Il Ministeri dei Trasporti sta per introdurre il contrassegno elettronico, il nuovo sistema elettronico d’indentificazione che andrà a sostituire i vecchi tagliandini assicurativi cartacei. Una ventata di modernità che svecchierà la burocrazia in campo assicurativo e andrà a prevenire frodi e false dichiarazioni che ogni anno colpiscono il bersagliato settore dell’Automotiv.

Il futuro avanza anche nel settore assicurativo. La ventata di modernità che sta inondando il Ministeri dei Trasporti e dello Sviluppo Economico ha portato in queste ore l’arrivo del contrassegno elettronico, il nuovo sistema elettronico di riconoscimento che sostituisce i vecchi certificati cartacei stampati sul parabrezza.

L’introduzione del contrassegno elettronico rientra tra i provvedimenti del decreto Liberalizzazioni introdotto dal precedente Governo Monti. Il piccolo chip elettronico andrà a sostituire il vecchio tagliandino assicurativo soggetto, come intuibile, a falsificazioni e frodi; truffe perpetrate a danni di agenzie assicurative, aumentate esponenzialmente negli ultimi anni.

Per l’effettiva entrata in vigore del nuovo sistema identificativo si dovrà attendere la decisione definitiva dell’Ivass (Istituto per la Vigilanza sulle Assicurazioni). Al momento, le autorità preposte stanno programmando una banca dati che consentirà il controllo delle coperture assicurative, verificando quindi in tempo reale gli archivi di Ania e Motorizzazione.

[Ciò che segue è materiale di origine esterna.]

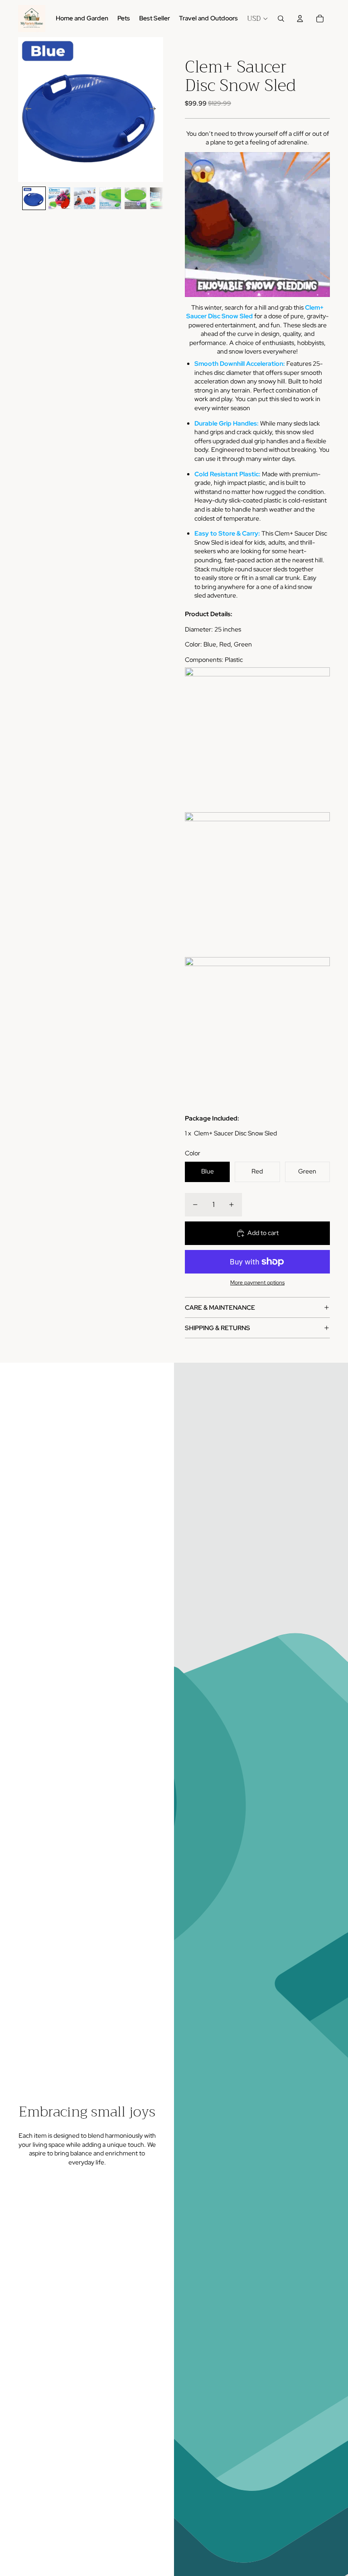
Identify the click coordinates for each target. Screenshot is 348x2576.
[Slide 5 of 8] (135, 198)
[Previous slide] (25, 110)
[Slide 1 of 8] (34, 198)
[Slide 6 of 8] (161, 198)
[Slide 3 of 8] (85, 198)
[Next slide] (155, 110)
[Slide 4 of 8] (110, 198)
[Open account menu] (300, 19)
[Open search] (281, 19)
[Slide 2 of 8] (59, 198)
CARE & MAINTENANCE (220, 1307)
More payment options (257, 1282)
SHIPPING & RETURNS (217, 1328)
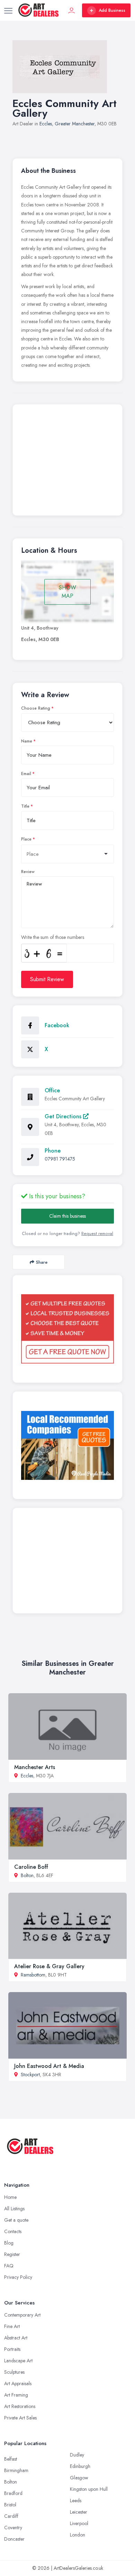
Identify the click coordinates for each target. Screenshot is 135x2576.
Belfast (10, 2458)
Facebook (57, 1025)
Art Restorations (19, 2406)
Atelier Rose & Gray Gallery (49, 1966)
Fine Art (12, 2326)
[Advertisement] (67, 461)
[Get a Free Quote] (67, 1328)
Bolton (27, 1875)
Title (25, 806)
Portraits (12, 2349)
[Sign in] (71, 10)
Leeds (75, 2500)
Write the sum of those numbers (52, 937)
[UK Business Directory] (67, 1445)
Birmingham (16, 2470)
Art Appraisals (18, 2383)
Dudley (77, 2454)
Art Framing (16, 2394)
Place (26, 839)
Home (10, 2197)
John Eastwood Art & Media (49, 2066)
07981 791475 (60, 1158)
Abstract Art (15, 2337)
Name (26, 741)
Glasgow (79, 2477)
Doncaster (14, 2538)
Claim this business (67, 1216)
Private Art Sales (20, 2417)
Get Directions (64, 1116)
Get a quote (16, 2220)
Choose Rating (35, 708)
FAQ (9, 2265)
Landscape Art (18, 2360)
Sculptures (14, 2372)
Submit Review (47, 979)
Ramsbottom (33, 1974)
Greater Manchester (74, 123)
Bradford (13, 2493)
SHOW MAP (67, 592)
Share (41, 1262)
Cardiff (11, 2516)
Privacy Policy (18, 2277)
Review (28, 872)
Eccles (45, 123)
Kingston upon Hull (89, 2489)
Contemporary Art (22, 2314)
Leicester (78, 2511)
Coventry (13, 2527)
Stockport (30, 2074)
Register (12, 2254)
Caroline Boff (31, 1867)
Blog (9, 2242)
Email (26, 774)
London (77, 2534)
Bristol (10, 2504)
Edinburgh (80, 2466)
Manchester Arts (34, 1767)
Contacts (12, 2231)
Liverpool (79, 2523)
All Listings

L’archiviazione informatica dei dati, oltre a contribuire ad una maggiore trasparenza nelle certificazioni e nelle dichiarazioni degli automobilisti, consentirà anche un costante aggiornamento dell’elenco dei veicoli assicurati.
A gradire la ventata di modernità è soprattutto la Polizia che potrà effettuare controlli del traffico in piena efficienza grazie anche ai dispositivi FRID tutor, telecamere di sorveglianza e autovelox.

Come funzionerà nello specifico il contrassegno elettronico?

Il contrassegno elettronico sarà costituito da una scheda minuta di microchip consegnata all’atto della sottoscrizione della polizza Auto. In sostanza, la scheda sostituirà in tutto e per tutto il vecchio tagliandino cartaceo con i chiari limiti di veridicità. All’interno del chip vi saranno le informazioni che permetteranno di comunicare in quello stesso istante con la centrale operativa della compagnia assicurativa.

Il nuovo meccanismo elettronico, oltre ad essere una naturale evoluzione dei vecchi sistemi di gestione, vuole essere anche un’efficace metodologia di prevenzione contro frodi e false dichiarazioni; precauzioni essenziali da adottare nel nostro paese. In Italia, infatti, sono migliaia le auto che circolano ogni anno senza la dovuta copertura assicurativa. Un reato, che come tutti gli automobilisti sanno, comporta la confisca dell’automobile e il pagamento di una sanzione salatissima.